Эмма Морли перевернула блокнот написанным текстом вниз, так как в комнату вошел Гэри Наткин, худощавый и взволнованный молодой человек, директор и один из основателей театрального товарищества «Кувалда». Настало время воодушевляющей беседы перед спектаклем. Общая гримерная была вовсе не гримерной, а всего лишь раздевалкой для девочек в городской школе, где даже в выходные не выветривался школьный запах, который Эмма хорошо помнила: запах гормонов, розового жидкого мыла и сырых полотенец.
Стоя в дверях, Гэри Наткин откашлялся; у него была бледная кожа со следами раздражения от бритья, черная рубашка застегнута на все пуговицы; его иконой стиля был Джордж Оруэлл.

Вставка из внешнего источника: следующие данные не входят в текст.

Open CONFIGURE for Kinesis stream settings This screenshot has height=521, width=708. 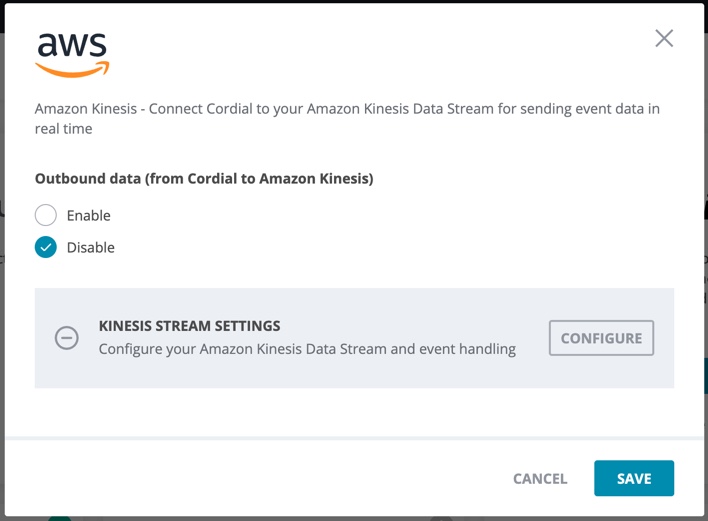point(601,338)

– Ребята, отличные зрители собрались сегодня! Почти ползала, что не так уж плохо, учитывая… – Что учитывая, Гэри так и не договорил, видимо потому, что отвлекся на Кэнди – та выгибалась по-кошачьи в комбинашке в горошек. – Покажем им, на что способны, – добавил он. – Поразим их насмерть!

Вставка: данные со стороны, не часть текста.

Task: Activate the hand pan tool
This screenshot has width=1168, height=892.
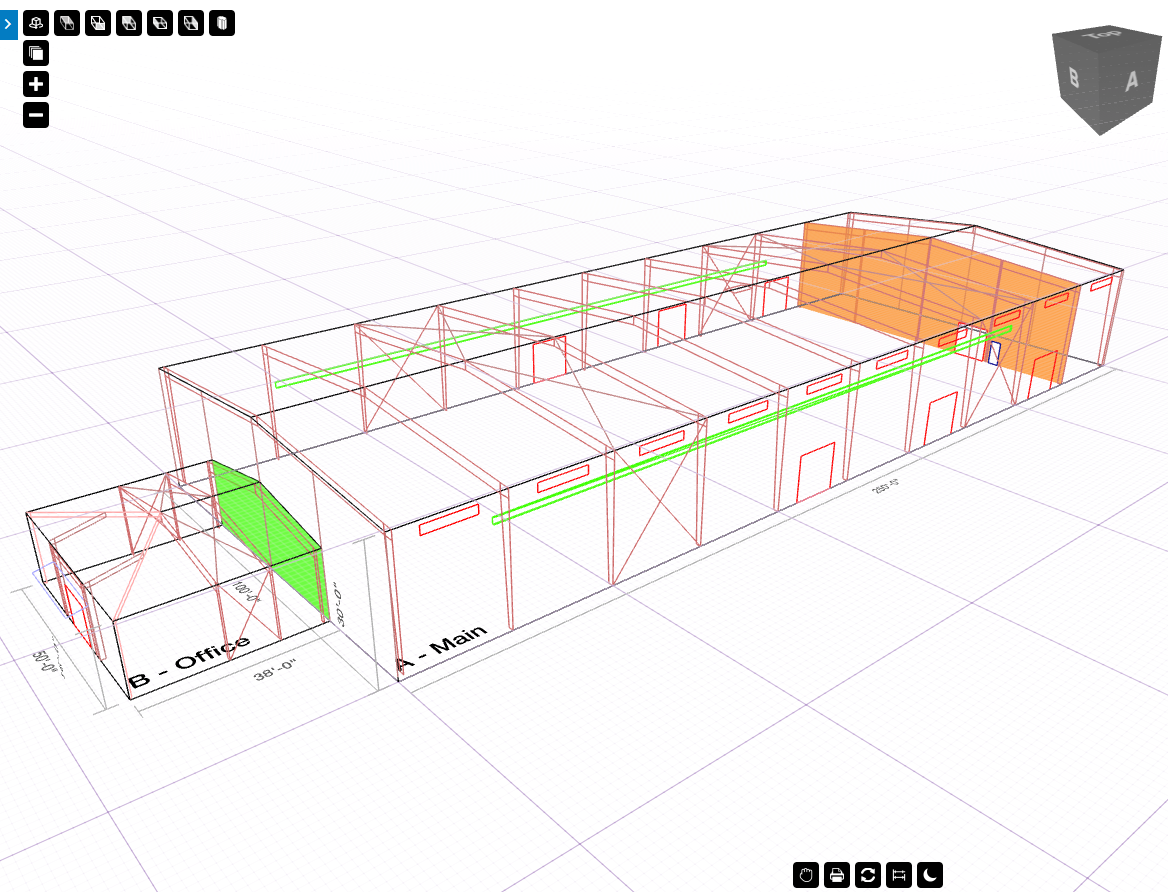Action: coord(806,875)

– Я бы поразил их насмерть, – пробурчал Сид, глядя на Кэнди и жуя пирожок, – крикетной битой с гвоздями. Маленькие поганцы!
– Побольше позитива, Сид, – взмолилась Кэнди, одновременно производя то, что в йоге называется «долгое размеренное дыхание».
– Помните, – продолжил Гэри, – больше задора, больше взаимодействия, больше жизни. Произносите роль как в первый раз и главное – не поддавайтесь на провокации и не бойтесь зрителя! Со зрителями нужно взаимодействовать, но не реагировать на них! Не позволяйте им вывести вас из себя. Не дайте им такого удовольствия… Пятнадцать минут! – добавил Гэри и захлопнул дверь раздевалки, как тюремщик камеру.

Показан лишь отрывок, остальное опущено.